Sridhar Vedantham: Right. Very interesting, and another part of this whole thing about resources and compute and all that is, I think, the demands on storage itself, right?
Muthian Sivathanu: Yeah.
Sridhar Vedantham: Because if the models are that big, that you need some really high-powered GPUs to compute, how do you manage the storage requirements?
Muthian Sivathanu: Right, right. So, it turns out the biggest requirement from storage that deep learning poses is on the throughput that you need from storage, right. So, as I mentioned, because GPUs are the most expensive resource in this whole infrastructure stack, the single most important objective is to keep GPUs busy all the time, right. You don't want them idling, at all. What that means is the input training data that the model needs in order to run its mini batches, that is to be fed to it at a rate that is sufficient to keep the GPUs busy. And GPUs process, I mean the amount of data that the GPU can process from a compute perspective has been growing at a very rapid pace, right. And so, what that means is, you know, when between Volta series and an Ampere series, for example, of GPUs there is like 3X improvement in compute speed, right. Now that means the storage bandwidth should keep up with that pace, otherwise faster GPU doesn't help. It will be stalling on IO. So, in that context one of the systems we built was the system called Quiver, where we say a traditional remote storage system like the standard model for running this training is...the datasets are large- I mean the data sets can be in terabytes, so, you place it on some remote cloud storage system, like Azure blob or something like that, and you read it remotely from whichever machine does the training, right. And that bandwidth simply doesn't cut it because it goes through network backbone switches and so on, and it becomes insanely expensive to sustain that level of bandwidth from a traditional cloud storage system, right. So what we need, to achieve here is hyper locality. So, ideally the data should reside on the exact machine that runs the training, then it's a local read and it has to reside on SSD and so on, right. So, you need several gigabytes per second read bandwidth.

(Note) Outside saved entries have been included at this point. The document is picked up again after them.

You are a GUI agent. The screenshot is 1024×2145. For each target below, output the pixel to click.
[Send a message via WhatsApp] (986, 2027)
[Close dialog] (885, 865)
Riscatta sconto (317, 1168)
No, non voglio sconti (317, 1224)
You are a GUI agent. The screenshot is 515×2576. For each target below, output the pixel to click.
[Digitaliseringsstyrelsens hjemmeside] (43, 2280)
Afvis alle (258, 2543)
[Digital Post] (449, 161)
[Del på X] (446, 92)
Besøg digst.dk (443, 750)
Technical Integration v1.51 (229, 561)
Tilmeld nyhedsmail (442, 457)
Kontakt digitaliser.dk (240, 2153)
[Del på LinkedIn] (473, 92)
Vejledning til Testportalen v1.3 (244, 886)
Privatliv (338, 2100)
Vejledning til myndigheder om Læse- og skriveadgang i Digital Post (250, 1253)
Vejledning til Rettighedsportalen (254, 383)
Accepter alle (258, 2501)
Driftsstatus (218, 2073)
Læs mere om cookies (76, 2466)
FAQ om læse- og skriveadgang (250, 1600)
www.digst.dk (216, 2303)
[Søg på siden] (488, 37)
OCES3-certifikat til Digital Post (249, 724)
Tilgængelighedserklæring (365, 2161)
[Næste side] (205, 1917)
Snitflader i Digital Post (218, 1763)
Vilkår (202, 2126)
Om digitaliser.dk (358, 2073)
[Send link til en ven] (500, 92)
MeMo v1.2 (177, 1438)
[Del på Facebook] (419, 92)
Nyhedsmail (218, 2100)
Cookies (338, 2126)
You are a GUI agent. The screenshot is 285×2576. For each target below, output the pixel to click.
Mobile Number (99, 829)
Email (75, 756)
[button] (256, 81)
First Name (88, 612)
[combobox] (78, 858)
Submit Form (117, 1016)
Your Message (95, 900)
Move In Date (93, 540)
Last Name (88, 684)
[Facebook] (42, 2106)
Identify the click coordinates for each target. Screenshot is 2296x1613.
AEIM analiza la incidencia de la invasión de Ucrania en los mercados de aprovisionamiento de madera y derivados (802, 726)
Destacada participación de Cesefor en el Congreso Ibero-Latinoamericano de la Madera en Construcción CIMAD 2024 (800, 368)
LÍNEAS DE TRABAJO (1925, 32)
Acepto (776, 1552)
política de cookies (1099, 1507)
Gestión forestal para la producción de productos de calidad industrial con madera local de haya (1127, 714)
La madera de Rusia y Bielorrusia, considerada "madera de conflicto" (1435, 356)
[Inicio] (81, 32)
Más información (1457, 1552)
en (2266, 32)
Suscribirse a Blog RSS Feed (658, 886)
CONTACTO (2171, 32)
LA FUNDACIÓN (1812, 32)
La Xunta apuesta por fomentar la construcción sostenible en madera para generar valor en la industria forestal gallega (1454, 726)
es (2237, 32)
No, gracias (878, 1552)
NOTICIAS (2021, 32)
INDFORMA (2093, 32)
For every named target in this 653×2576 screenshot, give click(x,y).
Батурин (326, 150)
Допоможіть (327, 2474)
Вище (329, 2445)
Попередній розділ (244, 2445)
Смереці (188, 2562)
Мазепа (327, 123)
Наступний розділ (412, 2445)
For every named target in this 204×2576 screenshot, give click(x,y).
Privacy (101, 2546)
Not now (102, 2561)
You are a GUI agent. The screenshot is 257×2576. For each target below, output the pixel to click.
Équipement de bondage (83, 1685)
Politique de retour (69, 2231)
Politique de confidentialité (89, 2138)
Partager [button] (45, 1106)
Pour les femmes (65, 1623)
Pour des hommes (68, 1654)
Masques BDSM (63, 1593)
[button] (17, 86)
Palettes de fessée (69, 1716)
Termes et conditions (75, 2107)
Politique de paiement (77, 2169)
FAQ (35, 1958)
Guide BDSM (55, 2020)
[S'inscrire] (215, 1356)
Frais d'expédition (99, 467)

Sridhar Vedantham: And this is to reduce network latency?
Muthian Sivathanu: Yes, this is to reduce network latency and congestion, like when it goes through lots of back end, like T1 switches, T2 switches etc. The end-to-end throughput that you get across the network is not as much as what you can get locally, right?
Sridhar Vedantham: Right.
Muthian Sivathanu: So, ideally you want to keep the data local in the same machine, but as I said, for some of these models, the data set can be in tens of terabytes. So, what we really need is a distributed cache, so to speak, right, but a cache that is locality aware. So, what we have is a mechanism by which, within each locality domain like a rack for example, we have a copy of the entire training data, so, a rack could comprise maybe 20 or 30 machines, so across them you can still fit the training data and then you do peer to peer across machines in the rack for the access to the cache. And within a rack, network bandwidth is not a limitation. You can get nearly the same performance as you could from local SSD, so that's what we did in Quiver and there are a bunch of challenges here, because if every model wants the entire training data to be local to be within the rack, then there is just no cache space for keeping all of that.
Sridhar Vedantham: Right.
Muthian Sivathanu: Right. So we have this mechanism by which we can transparently share the cache across multiple jobs, or even multiple users without compromising security, right. And we do that by sort of intelligent content addressing of the cache entries so that even though two users may be accessing different copies of the same data internally in the cache, they will refer to the same instance.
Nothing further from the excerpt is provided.